A previous study reported that the incidence of hematological malignancies after drug exposure in RA was 0.39%, most of which were LPD (55.9%), leukemia (28.8%), and MM (15.3%), and they were reported to be frequently associated with EBV (1). A previous study showed that latent EBV-infected B cells could escape from host cytotoxic T lymphocytes under immunodeficient conditions, which might lead to the development of hematological malignancies (9). EBV-DNA in blood is a prognostic biomarker of EBV-associated LPD and has good concordance with EBER-ISH, but it also has an association with the tumor burden (10). In the present case, the discrepancy between the EBER-ISH findings and EBV-DNA in blood might have been due to a low tumor burden. LYG cells in the brain were positive on EBER-ISH staining, but no evidence of EBV infection was detected in the abnormal plasma cells in the bone marrow, possibly indicating that the LYG and MM in the present patient arose from different origins, although the significance of this association remains unclear.

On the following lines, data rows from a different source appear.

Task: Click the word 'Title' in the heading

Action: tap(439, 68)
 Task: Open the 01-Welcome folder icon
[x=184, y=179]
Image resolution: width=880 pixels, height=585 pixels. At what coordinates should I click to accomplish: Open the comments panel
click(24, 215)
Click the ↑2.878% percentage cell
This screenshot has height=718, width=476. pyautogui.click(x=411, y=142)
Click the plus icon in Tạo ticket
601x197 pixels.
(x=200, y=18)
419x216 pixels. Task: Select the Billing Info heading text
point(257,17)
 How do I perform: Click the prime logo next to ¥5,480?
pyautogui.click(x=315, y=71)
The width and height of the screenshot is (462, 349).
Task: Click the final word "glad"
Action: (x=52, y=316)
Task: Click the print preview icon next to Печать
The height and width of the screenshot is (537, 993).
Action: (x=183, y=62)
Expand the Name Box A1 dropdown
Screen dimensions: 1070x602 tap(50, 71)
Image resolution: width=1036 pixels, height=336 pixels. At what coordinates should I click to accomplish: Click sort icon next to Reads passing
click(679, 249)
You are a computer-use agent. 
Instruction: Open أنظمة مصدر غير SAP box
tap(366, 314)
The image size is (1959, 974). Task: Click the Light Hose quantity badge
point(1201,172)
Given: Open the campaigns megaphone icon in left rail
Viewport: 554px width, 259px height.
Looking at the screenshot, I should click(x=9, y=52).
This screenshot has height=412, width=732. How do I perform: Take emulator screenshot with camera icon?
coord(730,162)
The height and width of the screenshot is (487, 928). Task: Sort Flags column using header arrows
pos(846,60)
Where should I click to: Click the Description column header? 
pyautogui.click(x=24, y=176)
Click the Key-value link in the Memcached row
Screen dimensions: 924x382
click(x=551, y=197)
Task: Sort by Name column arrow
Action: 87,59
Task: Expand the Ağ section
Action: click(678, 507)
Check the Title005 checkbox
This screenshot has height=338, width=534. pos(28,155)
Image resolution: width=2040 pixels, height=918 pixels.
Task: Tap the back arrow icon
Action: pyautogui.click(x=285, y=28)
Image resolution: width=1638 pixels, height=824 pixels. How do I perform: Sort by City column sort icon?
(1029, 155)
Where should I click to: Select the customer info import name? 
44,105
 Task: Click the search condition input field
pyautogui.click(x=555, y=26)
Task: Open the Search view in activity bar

Thus far, few cases of LPD and MM appearing either simultaneously or sequentially have been reported (8,11,12). The treatment of LPD is sometimes prioritized over that of MM when LPD presents with a more aggressive clinical behavior than the co-existent MM (12). LYG is a rare category of LPD and has been classified as grade 1 to 3 based on the proportion of EBV-positive B lymphocytes present (13). Although several patients without symptoms and with histological low-grade (1 and 2) disease have achieved spontaneous remission (14), the majority have shown a poor prognosis with a high mortality (more than 50%) and short median survival time (14 months) (15). Patients with a high histological grade (3), any symptoms, and extensive disease, such as that with neurologic involvement, should be treated as having diffuse large B-cell lymphoma and administrated multi-agent chemotherapy, given the poor prognosis (14,15). While the spontaneous regression of LYG after discontinuation of MTX and TAC was expected, Ld therapy was started first for symptomatic MM in the present case. However, the LYG persisted despite the discontinuation of immunosuppressive agents and administration of chemotherapy for the coexistent MM. Of note, the brain involvement of LYG was an adverse prognostic factor that further justified the administration of chemotherapy. The brain involvement and poor PS probably resulted in the early relapse of LYG, which was thought to have influenced the prognosis in the present case.

We reported an unusual case of the simultaneous presentation of EBV-associated LYG and MM induced by the immunosuppressive agents, MTX and TAC. Physicians should be aware that immunodeficient patients are at a risk of developing multiple hematological malignancies. A careful examination for other hematological malignancies is needed such patients present with atypical symptoms or an atypical clinical course, even after the diagnosis of the first hematological malignancy.

The authors state that they have no Conflict of Interest (COI).